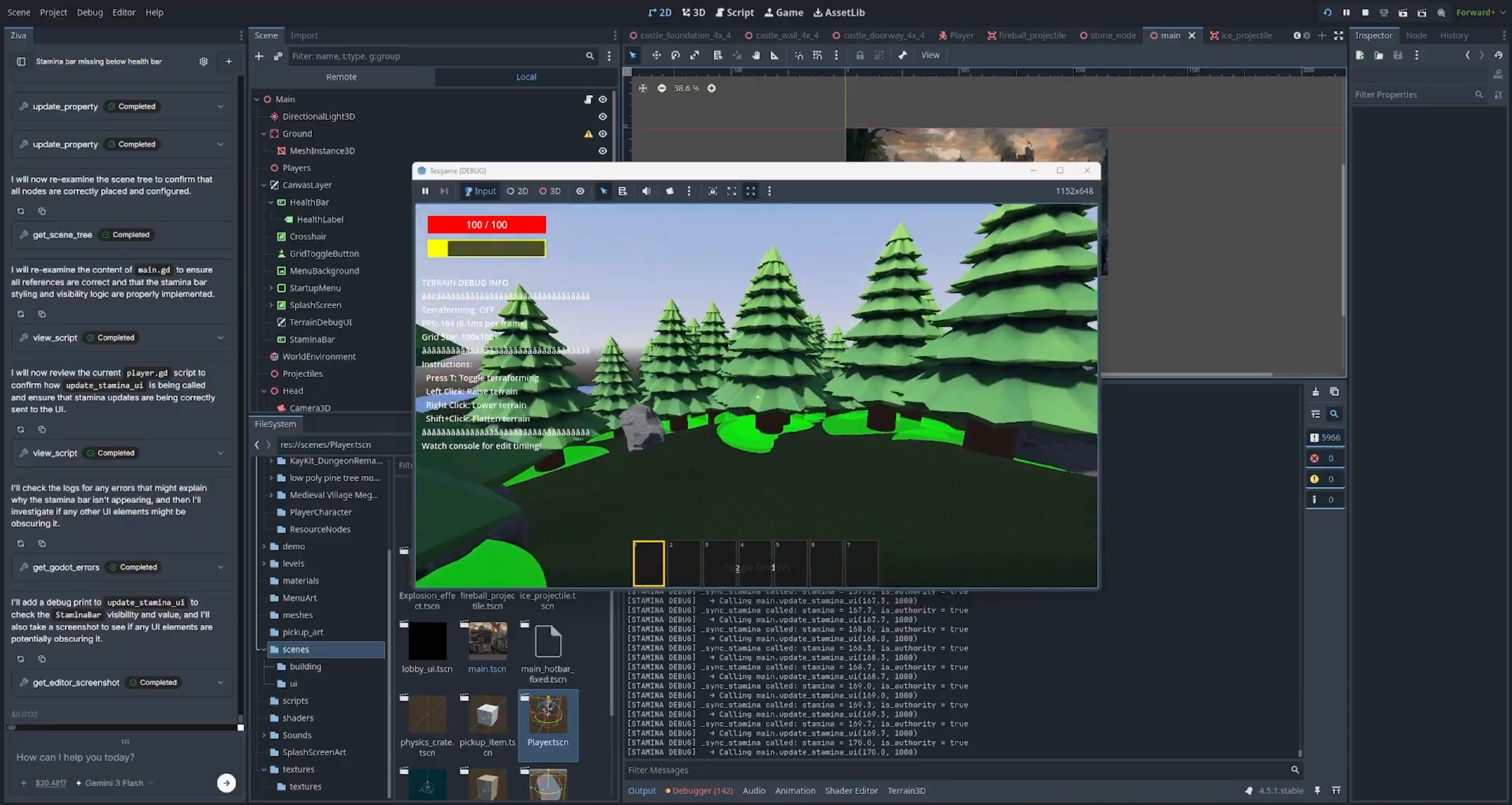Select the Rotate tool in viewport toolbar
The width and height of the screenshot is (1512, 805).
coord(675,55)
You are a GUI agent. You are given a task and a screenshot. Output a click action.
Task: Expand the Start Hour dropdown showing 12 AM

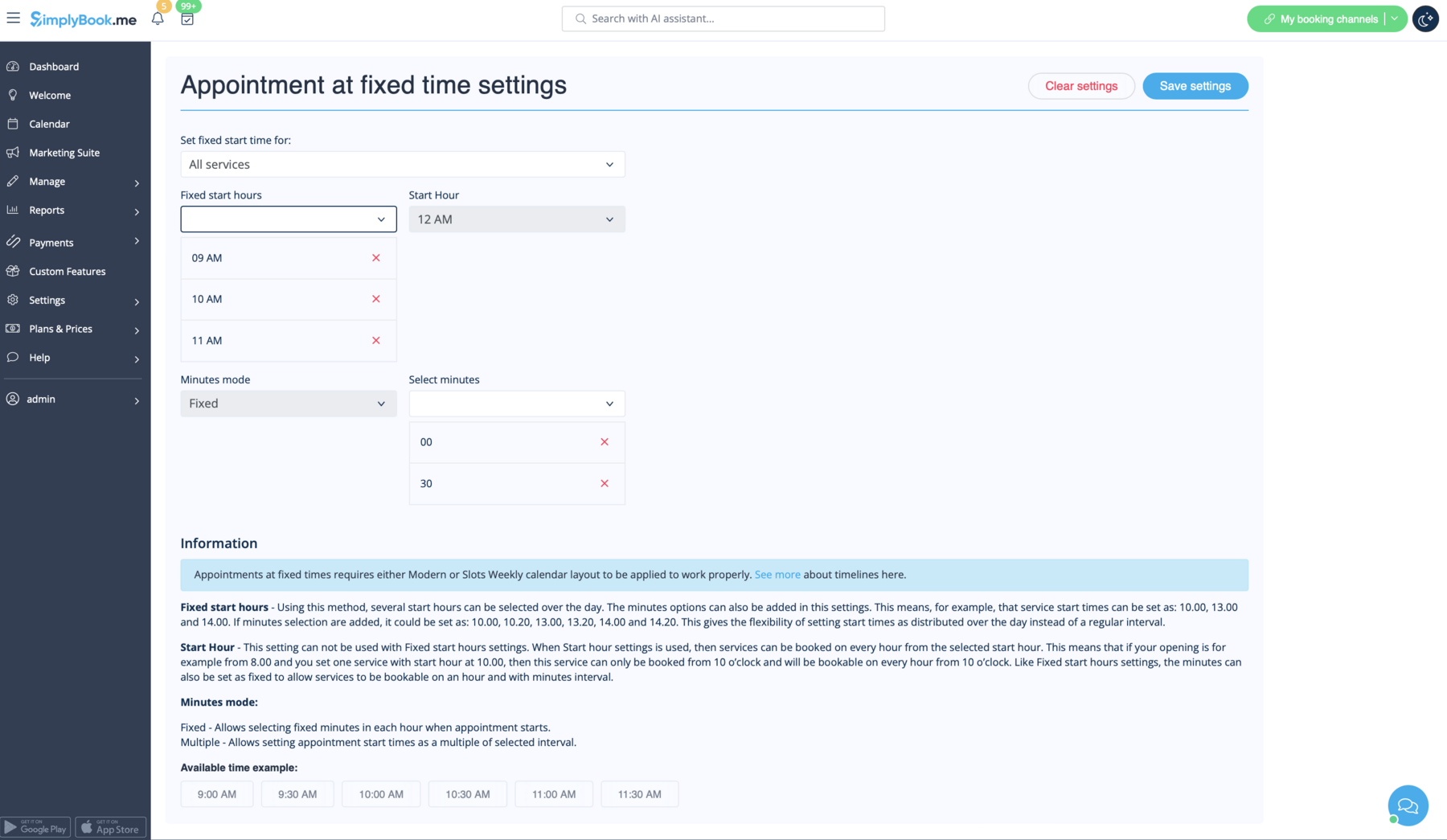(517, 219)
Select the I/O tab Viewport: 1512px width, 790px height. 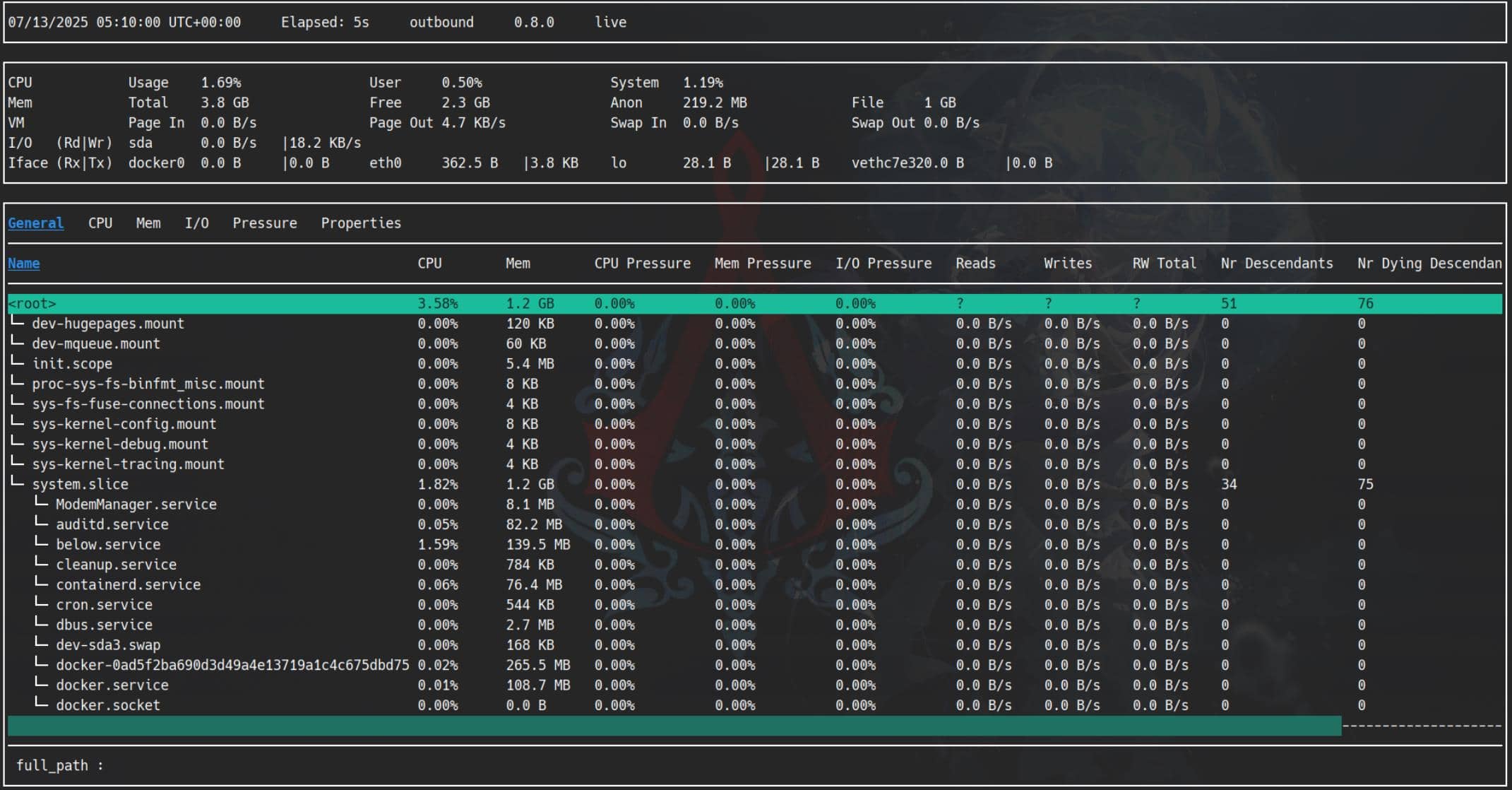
● ● ● ●
WHAT TO DO: Nothing but the lines from the one that contains "Task: Expand the" through the end of the material above is to be reproduced, exactly and without pictures.

WRITTEN REPLY:
Task: Expand the Start Hour dropdown showing 12 AM

(517, 219)
Select the I/O tab Viewport: 1512px width, 790px height. 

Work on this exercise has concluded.